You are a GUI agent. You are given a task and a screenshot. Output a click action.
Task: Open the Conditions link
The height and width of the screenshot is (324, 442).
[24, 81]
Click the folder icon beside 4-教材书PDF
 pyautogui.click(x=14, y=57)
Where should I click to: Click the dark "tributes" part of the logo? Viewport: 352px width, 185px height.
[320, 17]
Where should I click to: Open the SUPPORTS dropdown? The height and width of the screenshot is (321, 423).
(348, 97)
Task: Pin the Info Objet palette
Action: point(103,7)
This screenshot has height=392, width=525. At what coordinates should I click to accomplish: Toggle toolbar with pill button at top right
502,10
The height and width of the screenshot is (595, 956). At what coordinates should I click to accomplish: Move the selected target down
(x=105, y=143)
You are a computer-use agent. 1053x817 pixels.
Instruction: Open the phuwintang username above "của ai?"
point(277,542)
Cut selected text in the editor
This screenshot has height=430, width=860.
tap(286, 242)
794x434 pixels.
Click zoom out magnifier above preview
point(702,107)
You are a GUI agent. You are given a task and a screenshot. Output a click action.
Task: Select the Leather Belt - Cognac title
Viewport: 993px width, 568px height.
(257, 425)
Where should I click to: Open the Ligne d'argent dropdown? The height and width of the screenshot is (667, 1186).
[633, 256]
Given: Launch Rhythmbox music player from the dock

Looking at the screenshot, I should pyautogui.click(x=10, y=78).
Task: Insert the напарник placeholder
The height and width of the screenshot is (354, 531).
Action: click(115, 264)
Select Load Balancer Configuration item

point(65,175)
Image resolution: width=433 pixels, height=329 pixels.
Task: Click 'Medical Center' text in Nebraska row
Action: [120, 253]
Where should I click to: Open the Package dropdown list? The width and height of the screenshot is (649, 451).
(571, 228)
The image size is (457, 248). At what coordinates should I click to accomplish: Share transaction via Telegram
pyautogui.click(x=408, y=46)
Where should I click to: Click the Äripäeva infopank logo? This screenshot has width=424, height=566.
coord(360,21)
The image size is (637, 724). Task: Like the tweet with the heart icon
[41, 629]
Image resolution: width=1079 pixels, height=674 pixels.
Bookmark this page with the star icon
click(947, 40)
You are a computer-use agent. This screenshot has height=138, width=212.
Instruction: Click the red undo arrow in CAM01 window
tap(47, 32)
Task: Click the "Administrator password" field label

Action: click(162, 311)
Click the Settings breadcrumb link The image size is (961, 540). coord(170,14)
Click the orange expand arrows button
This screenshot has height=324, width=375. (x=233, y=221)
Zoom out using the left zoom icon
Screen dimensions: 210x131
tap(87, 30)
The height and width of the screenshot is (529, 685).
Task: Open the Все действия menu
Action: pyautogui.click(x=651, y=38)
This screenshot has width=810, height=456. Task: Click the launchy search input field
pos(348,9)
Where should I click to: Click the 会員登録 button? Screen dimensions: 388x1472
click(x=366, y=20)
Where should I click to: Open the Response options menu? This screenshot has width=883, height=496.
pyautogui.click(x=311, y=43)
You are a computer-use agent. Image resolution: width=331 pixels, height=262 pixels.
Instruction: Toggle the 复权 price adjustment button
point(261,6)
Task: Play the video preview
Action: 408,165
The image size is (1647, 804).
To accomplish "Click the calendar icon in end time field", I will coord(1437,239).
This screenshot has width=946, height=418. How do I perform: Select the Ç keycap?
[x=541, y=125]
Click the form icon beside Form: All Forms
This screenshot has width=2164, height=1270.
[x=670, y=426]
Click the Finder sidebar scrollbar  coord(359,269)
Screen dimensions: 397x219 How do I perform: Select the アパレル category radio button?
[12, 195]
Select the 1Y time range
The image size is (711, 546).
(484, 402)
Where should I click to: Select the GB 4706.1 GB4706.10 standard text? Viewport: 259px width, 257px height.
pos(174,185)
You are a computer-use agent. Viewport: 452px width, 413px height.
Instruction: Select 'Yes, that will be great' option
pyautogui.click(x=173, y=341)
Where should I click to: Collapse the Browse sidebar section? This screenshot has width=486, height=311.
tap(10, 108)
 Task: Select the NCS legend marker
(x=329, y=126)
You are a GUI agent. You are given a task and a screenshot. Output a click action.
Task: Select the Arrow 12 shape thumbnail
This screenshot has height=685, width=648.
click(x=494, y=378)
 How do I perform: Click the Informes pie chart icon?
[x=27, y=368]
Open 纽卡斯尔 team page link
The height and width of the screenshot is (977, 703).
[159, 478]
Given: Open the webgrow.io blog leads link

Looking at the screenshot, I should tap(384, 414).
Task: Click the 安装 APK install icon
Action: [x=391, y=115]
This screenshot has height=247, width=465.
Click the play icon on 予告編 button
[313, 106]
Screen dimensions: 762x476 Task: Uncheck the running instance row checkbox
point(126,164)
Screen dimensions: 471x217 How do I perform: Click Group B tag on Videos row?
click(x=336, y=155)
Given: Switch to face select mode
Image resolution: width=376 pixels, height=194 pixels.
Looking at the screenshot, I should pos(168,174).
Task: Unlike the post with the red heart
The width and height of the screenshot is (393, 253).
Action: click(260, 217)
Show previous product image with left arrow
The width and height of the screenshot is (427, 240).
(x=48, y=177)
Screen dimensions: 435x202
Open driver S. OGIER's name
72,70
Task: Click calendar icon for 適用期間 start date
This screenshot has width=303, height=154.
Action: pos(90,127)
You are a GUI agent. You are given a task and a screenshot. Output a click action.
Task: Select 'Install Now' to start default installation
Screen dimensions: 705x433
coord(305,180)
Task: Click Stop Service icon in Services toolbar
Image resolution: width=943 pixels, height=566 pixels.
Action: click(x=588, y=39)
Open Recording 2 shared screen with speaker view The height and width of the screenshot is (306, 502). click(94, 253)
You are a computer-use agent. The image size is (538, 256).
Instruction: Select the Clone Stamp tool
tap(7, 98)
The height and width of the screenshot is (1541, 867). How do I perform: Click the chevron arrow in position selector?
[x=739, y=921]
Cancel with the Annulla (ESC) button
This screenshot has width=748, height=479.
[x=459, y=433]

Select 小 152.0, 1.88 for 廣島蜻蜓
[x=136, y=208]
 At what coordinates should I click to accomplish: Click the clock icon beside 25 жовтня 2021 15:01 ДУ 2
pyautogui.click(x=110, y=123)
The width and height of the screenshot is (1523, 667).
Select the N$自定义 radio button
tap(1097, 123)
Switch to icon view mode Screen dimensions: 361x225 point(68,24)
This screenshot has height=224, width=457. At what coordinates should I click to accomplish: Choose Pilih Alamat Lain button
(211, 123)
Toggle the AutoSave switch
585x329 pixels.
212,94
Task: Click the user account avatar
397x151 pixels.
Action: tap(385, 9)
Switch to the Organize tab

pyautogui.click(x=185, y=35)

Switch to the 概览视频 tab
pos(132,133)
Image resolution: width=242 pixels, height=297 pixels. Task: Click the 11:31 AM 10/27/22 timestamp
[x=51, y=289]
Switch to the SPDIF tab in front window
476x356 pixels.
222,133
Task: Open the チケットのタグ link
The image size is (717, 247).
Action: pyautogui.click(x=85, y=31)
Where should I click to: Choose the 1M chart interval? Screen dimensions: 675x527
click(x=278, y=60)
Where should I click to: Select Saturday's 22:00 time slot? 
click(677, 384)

+++++

Task instructions >> Take the stretch of lines above from the one containing "Where should I click to: Click the Äripäeva" through the one containing "The image size is (1647, 804)." and repeat it exactly, adding no other line.

Result of this exercise >>
Where should I click to: Click the Äripäeva infopank logo? This screenshot has width=424, height=566.
coord(360,21)
The image size is (637, 724). Task: Like the tweet with the heart icon
[41, 629]
Image resolution: width=1079 pixels, height=674 pixels.
Bookmark this page with the star icon
click(947, 40)
You are a computer-use agent. This screenshot has height=138, width=212.
Instruction: Click the red undo arrow in CAM01 window
tap(47, 32)
Task: Click the "Administrator password" field label

Action: click(162, 311)
Click the Settings breadcrumb link The image size is (961, 540). coord(170,14)
Click the orange expand arrows button
This screenshot has height=324, width=375. (x=233, y=221)
Zoom out using the left zoom icon
Screen dimensions: 210x131
tap(87, 30)
The height and width of the screenshot is (529, 685).
Task: Open the Все действия menu
Action: pyautogui.click(x=651, y=38)
This screenshot has width=810, height=456. Task: Click the launchy search input field
pos(348,9)
Where should I click to: Click the 会員登録 button? Screen dimensions: 388x1472
click(x=366, y=20)
Where should I click to: Open the Response options menu? This screenshot has width=883, height=496.
pyautogui.click(x=311, y=43)
You are a computer-use agent. Image resolution: width=331 pixels, height=262 pixels.
Instruction: Toggle the 复权 price adjustment button
point(261,6)
Task: Play the video preview
Action: 408,165
The image size is (1647, 804).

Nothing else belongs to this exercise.